The AR6 also acknowledges the importance of natural internal variability, in many of the Chapters.  CMIP6 included Single Model Initial Condition Large Ensembles (SMILEs; section 6.1.3).  However, there are substantial disparities between the large-scale circulation variability in observations versus most models (IPCC AR6 Chapter 3) – decadal variability that is too strong and multi-decadal and centennial variability that is too weak. A few of the models seem to do a pretty good job, notably GFDL.

Here are the ensemble forecasts for SSP2-4.5, including the projections from the individual models, the ‘constrained’ versus ‘unconstrained’ 90% range, and the AR6 best estimate (note this image was pulled from a CarbonBrief article). The AR6 best estimate is near the lower end of the entire range; this bias doesn’t allow much scope for natural variability (particularly of the multi-decadal variety) at the lower end of the model range to truly illustrate a realistic time range as to when we might pass the 1.5 and 2C ‘danger’ thresholds.

To minimize some of the problems related to constraining the projections, there is an emphasis on assessing impacts at different levels of global warming, e.g. 2, 4 degrees C.

Regional projections

The IPCC AR6 report provides a substantial emphasis on regional climate change (Chapters 10, 12). The focus is on a distillation of diverse sources of information and multiple lines of evidence, and indirectly acknowledges that global climate models aren’t of much use for regional projections.

Climate emulators

Since the Special Report on 1.5 degrees, the IPCC has increasingly emphasized the use of climate emulators, which are highly simplified climate models (see this CarbonBrief article for an explainer) that are tuned to the results of the global general circulation model based Earth System Models. These models are very convenient for policy analysis, enabling pretty much anyone to run many different scenarios.

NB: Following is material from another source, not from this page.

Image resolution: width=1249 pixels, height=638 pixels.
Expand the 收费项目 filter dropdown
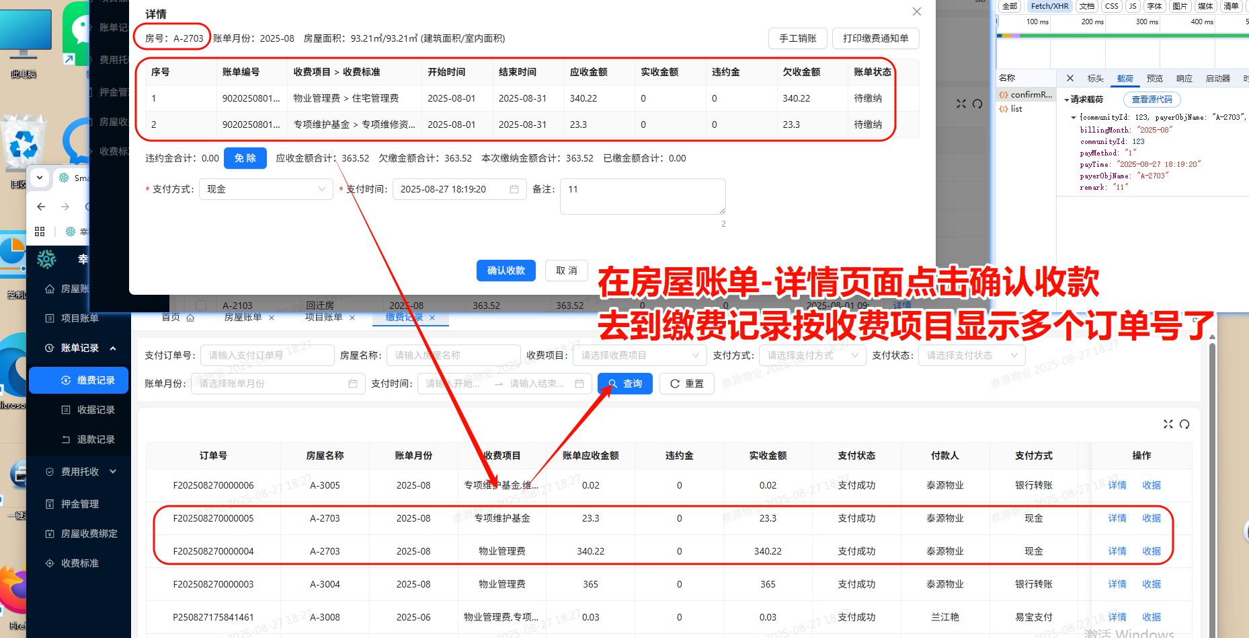click(x=639, y=355)
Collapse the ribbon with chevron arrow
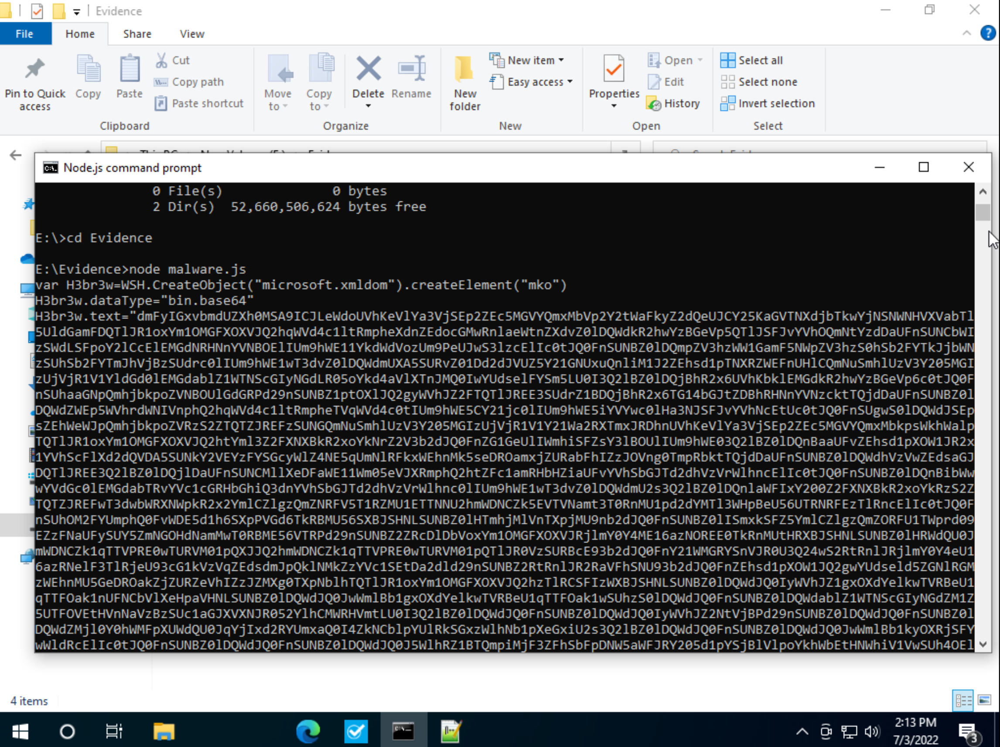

And there’s no reason why this general framework couldn’t be expanded to include future scenarios of warming/cooling related to volcanoes and solar, and also multi-decadal internal variability. This framework could be very useful for regional climate projections.

However, climate emulators are not physics-based models.

Are global climate models the best tools?

Text from an essay I am writing:

In the 1990’s, the perceived policy urgency required a quick confirmation of dangerous human-caused climate change. GCMs were invested with this authority by policy makers desiring a technocratic basis for their proposed policies.  Shackley et al.  However, both the scientific and policy challenges of climate change are much more complex than was envisioned in the 1990’s. The end result is that the climate modeling enterprise has attempted a broad range of applications driven by needs of policy makers, using models that are not fit for purpose.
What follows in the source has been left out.